We detect cable endpoints by looking for cable (yellow) pixels that are surrounded by non-cable (purple) pixels on three sides. With the large image we get from segmentation, many points on the cable are classified as endpoints, especially near the curves. To circumvent this issue, we compress the image by a factor of 30 to pixelate the image. This makes endpoints much easier to detect using our 3-neighbor method, and we then take the corresponding pixel value in the original image as the endpoint of the channel.

Pick and Place

Once the endpoint of the cable and channel are identified, we plan a trajectory to pick and place the cable onto the channel. We use three libraries, tracikpy to calculate inverse kinematics, yumiplanning to plan a trajectory for the YuMi, and yumirws to execute the trajectory, which are all part of the core AUTOLab library.

We made several modifications around AUTOLab's version of tracikpy and yumiplanning:

• When an inverse kinematics(IK) solution trajectory outputted resulted in large jumps in the joint angles, we discarded the solution and repeatedly queried the solver to generate a new trajectory without jumps.

• To prevent the robot from executing an inefficient trajectory, we set waypoints along the path, including a "home" position for each arm that it would return to after a set of motions, and a point vertically above each place and press point to ensure the arm doesn't collide with the channel, moving the channel and disabling itself from hitting force limits.

The pick and place trajectory proceeds as follows:

1. Set the cable end point as the pick point.

2. Set the channel endpoint as the place point.

3. Move the grippers to the pick point.

4. Close the grippers to pick up the cable.

5. Move the cable end up.

6. Move to Z-location above the place point.

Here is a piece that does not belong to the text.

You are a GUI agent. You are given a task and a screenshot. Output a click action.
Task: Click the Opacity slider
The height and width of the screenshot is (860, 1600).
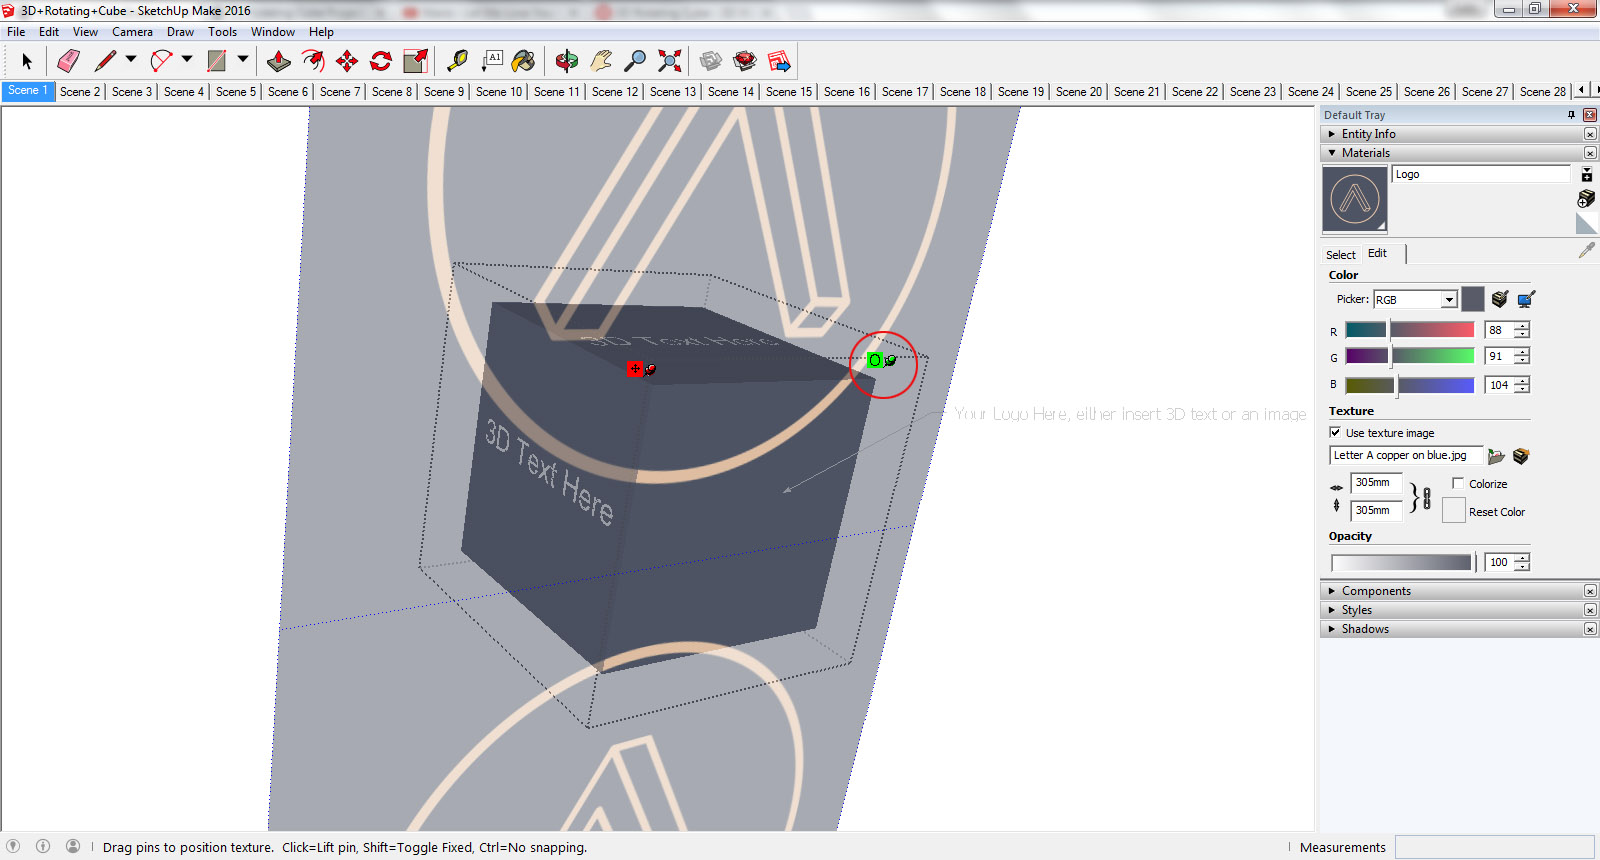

7. Drop the cable end onto the place point.

Fitting

We then fit the cable into the channel by pressing down along the length of the channel. We identify the second endpoint of the channel using the same flood-fill from before, and compute the slope between the two endpoints to determine the orientation of the channel. We sample n points along this computed line and press down on these points with the grippers closed to fit the cable into the channel. We experimentally determined n = 31 to be reasonable for this channel, but this can easily be changed for other channels.